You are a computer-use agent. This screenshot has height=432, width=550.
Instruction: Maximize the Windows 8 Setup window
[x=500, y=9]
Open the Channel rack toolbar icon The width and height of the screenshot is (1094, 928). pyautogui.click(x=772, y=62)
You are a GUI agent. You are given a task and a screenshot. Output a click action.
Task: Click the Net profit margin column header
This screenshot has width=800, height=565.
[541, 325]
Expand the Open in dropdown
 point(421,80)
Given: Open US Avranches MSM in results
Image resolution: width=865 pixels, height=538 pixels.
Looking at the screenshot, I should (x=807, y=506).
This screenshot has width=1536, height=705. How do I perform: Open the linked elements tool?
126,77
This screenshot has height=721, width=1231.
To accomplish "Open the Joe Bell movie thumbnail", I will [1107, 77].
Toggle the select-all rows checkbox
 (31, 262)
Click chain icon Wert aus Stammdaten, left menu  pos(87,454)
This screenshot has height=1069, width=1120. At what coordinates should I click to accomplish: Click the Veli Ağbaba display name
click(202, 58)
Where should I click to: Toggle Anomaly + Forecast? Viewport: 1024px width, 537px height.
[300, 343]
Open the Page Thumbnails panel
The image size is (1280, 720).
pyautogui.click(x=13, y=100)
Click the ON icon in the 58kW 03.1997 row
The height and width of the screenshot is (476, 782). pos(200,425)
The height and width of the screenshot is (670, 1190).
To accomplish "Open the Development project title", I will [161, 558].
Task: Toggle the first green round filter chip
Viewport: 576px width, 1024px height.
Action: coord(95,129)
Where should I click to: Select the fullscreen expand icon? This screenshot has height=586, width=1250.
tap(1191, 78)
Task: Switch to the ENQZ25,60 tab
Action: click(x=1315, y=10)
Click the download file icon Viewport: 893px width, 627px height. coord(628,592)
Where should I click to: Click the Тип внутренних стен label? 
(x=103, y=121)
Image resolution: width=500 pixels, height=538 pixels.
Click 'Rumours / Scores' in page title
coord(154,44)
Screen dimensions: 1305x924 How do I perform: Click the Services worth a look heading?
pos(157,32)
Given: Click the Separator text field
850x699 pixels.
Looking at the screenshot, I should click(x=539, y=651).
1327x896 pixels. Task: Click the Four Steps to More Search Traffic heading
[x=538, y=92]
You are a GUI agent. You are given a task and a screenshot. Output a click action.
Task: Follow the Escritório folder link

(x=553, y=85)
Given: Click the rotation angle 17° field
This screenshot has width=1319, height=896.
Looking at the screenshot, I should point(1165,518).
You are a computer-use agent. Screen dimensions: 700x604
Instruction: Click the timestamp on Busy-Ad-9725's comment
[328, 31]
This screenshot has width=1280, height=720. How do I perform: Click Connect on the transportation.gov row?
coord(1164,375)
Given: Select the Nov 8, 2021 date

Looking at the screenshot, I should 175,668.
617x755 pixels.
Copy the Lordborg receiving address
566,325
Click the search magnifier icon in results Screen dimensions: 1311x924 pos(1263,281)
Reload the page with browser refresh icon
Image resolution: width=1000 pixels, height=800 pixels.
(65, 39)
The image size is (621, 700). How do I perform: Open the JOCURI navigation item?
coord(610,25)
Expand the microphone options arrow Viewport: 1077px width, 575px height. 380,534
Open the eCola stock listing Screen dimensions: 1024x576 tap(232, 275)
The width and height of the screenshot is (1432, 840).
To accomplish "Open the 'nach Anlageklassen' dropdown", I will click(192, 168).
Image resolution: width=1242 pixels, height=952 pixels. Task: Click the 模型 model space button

━━━━━━━━━━━━━━━━━━━━━━━━━━━━━━

**The problem:**
Your task is to set down only the lines that run from the opening of the listing to the line with "Click chain icon", both ends included, each unchanged.

**Final answer:**
You are a computer-use agent. This screenshot has height=432, width=550.
Instruction: Maximize the Windows 8 Setup window
[x=500, y=9]
Open the Channel rack toolbar icon The width and height of the screenshot is (1094, 928). pyautogui.click(x=772, y=62)
You are a GUI agent. You are given a task and a screenshot. Output a click action.
Task: Click the Net profit margin column header
This screenshot has width=800, height=565.
[541, 325]
Expand the Open in dropdown
 point(421,80)
Given: Open US Avranches MSM in results
Image resolution: width=865 pixels, height=538 pixels.
Looking at the screenshot, I should (x=807, y=506).
This screenshot has width=1536, height=705. How do I perform: Open the linked elements tool?
126,77
This screenshot has height=721, width=1231.
To accomplish "Open the Joe Bell movie thumbnail", I will [1107, 77].
Toggle the select-all rows checkbox
 (31, 262)
Click chain icon Wert aus Stammdaten, left menu  pos(87,454)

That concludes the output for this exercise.